Re: As an aside, a possibly interesting read....

Hi David

Ultimately this 'promise' grows from the governance built into the standard, which builds trust, and from the minimum amount of metadata that must be associated with each ID, which Todd mentioned earlier in the thread...

The real power is in the associated metadata related to that identifier.

So if we look at the ISBN, for example, there is a minimum set of metadata elements that is supposed to be collected by the various national ISBN agencies (not by the International ISBN Agency -- there is no central registry). The set of metadata elements defined within the ISBN standard essentially sets out the 'promise', or the scope within which the ID is unique. If any part of the metadata is different, the ID is different. If all elements of metadata are identical, the ID should be identical too.

So different editions (3rd ed, 4th ed) get different ISBNs because 'edition number' is part of that minimum metadata set. Different bindings (hb, pb) get different ISBNs because the binding is part of that minimum metadata set. Different covers on otherwise identical paperbacks don't always get different ISBNs because the cover image is not part of that minimum metadata set (though for practical stock control purposes, publishers may well assign different ISBNs anyway).

Now looked at from this perspective, the ID itself is not the important part of the discussion -- it is the metadata that is the key, and an ID is simply a shorthand (or a link, or a hash -- pick your terminology) for one particular set of values for that minimum set of metadata elements.

Identifier schemes are characterised by their minimum set of metadata elements, and the choices made when defining that set are guided by the purpose of (or use cases for) the identifier -- the functionality the ID is designed to support. ISBN was designed for the book supply chain (originally the physical supply chain, though it mostly works for digital too), and all items with the same ISBN should be functionally identical for the purposes of the book supply chain (but not necessarily identical for other functions). If there are three unsold copies with the same ISBN sitting on a shelf, it does not matter which particular one of the three you purchase.

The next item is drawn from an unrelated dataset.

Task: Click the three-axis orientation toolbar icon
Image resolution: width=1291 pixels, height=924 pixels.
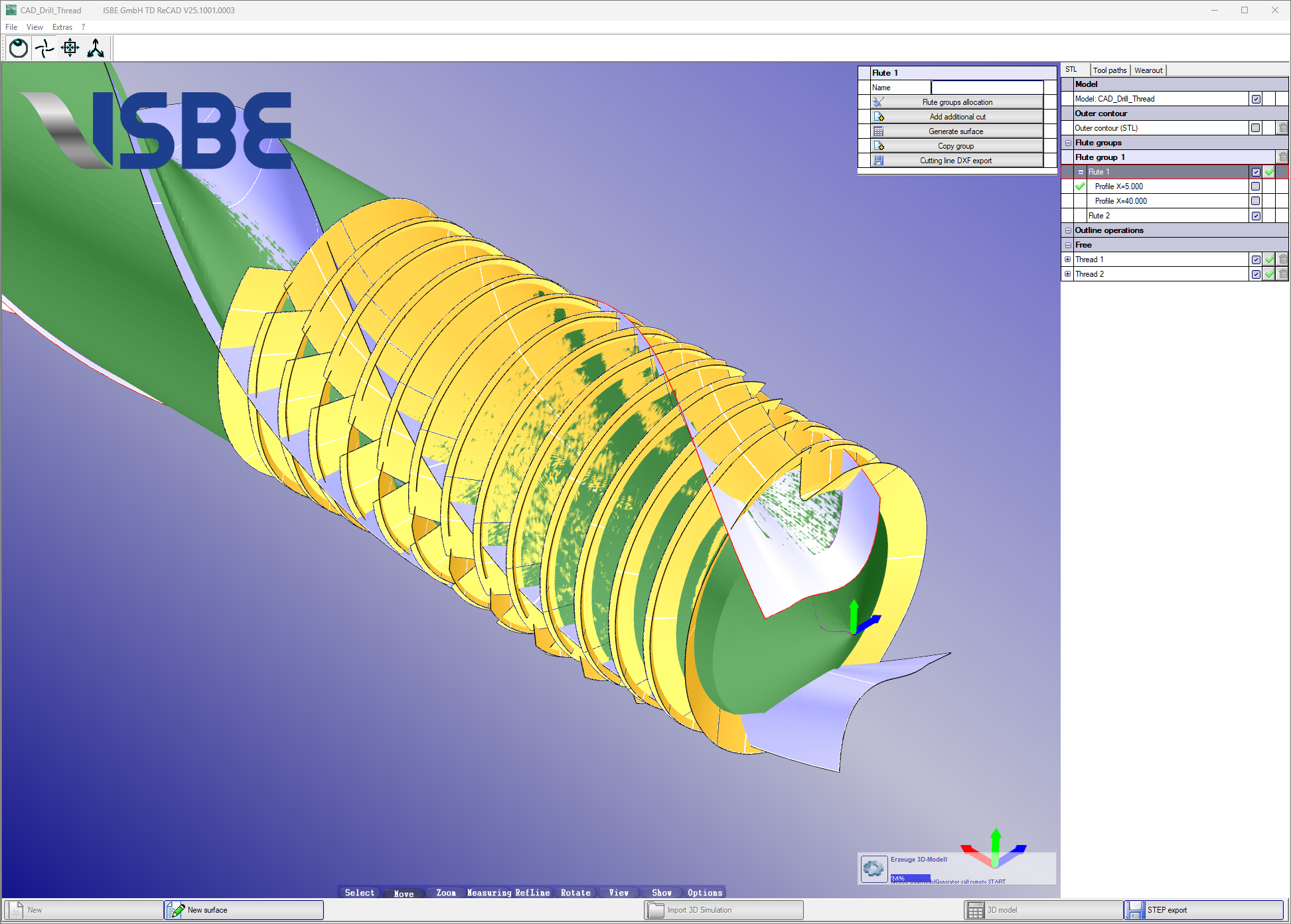Action: 96,48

But the ISBN is not the solution to every problem -- it doesn't help much with rights trading (which by and large operates at indecs / ISTC work level, or the FRBR expression level), it doesn't solve your problems if you are in a publisher's reprint department (because reprints use the same ISBN), and it doesn't solve all the issues in libraries (which is why they use accession numbers to identify individual copies of books, for example).

Graham


Graham Bell
EDItEUR

Tel: +44 20 7503 6418


EDItEUR Limited is a company limited by guarantee, registered in England no 2994705. Registered Office: United House, North Road, London N7 9DP, UK. Website: http://www.editeur.org






On 25 Sep 2014, at 18:44, David (Standards) Singer wrote:

I am wondering whether we have historically focused on the wrong question, notably “is the ID unique?”.  Of the projects I know about, I think too little time was spent on what the ‘promise’ was, and hence ‘unique in what sense?’.

Looking at a specific example, say I have a scheme to give IDs to physical books. If I re-publish the exact same text but with a different page or font size, so the pagination is different, does that get the same ID or a different one?  Well, it must be different if you expect to be able to refer to text by page and line number — did the promise include that that would be stable?

This failure mode — the assigner thought that the promise was X, the user Y — has been the death of labeling systems. If you cannot reliably use the label for a purpose, then it may be use-less.

“Do I have this item in stock?”
“Can I refer to parts of it stably?”
and so on...

On Sep 25, 2014, at 8:04 , Bill Kasdorf <bkasdorf@apexcovantage.com<mailto:bkasdorf@apexcovantage.com>> wrote:

I also want to point out that what we really need is not just about books.

Even though there has been frequent discussion on the IG about whether we can _focus_ on books (and the consensus, which I reluctantly went along with, is yes), for something this fundamental we really need to think in terms of a _publication_ or even a _resource_.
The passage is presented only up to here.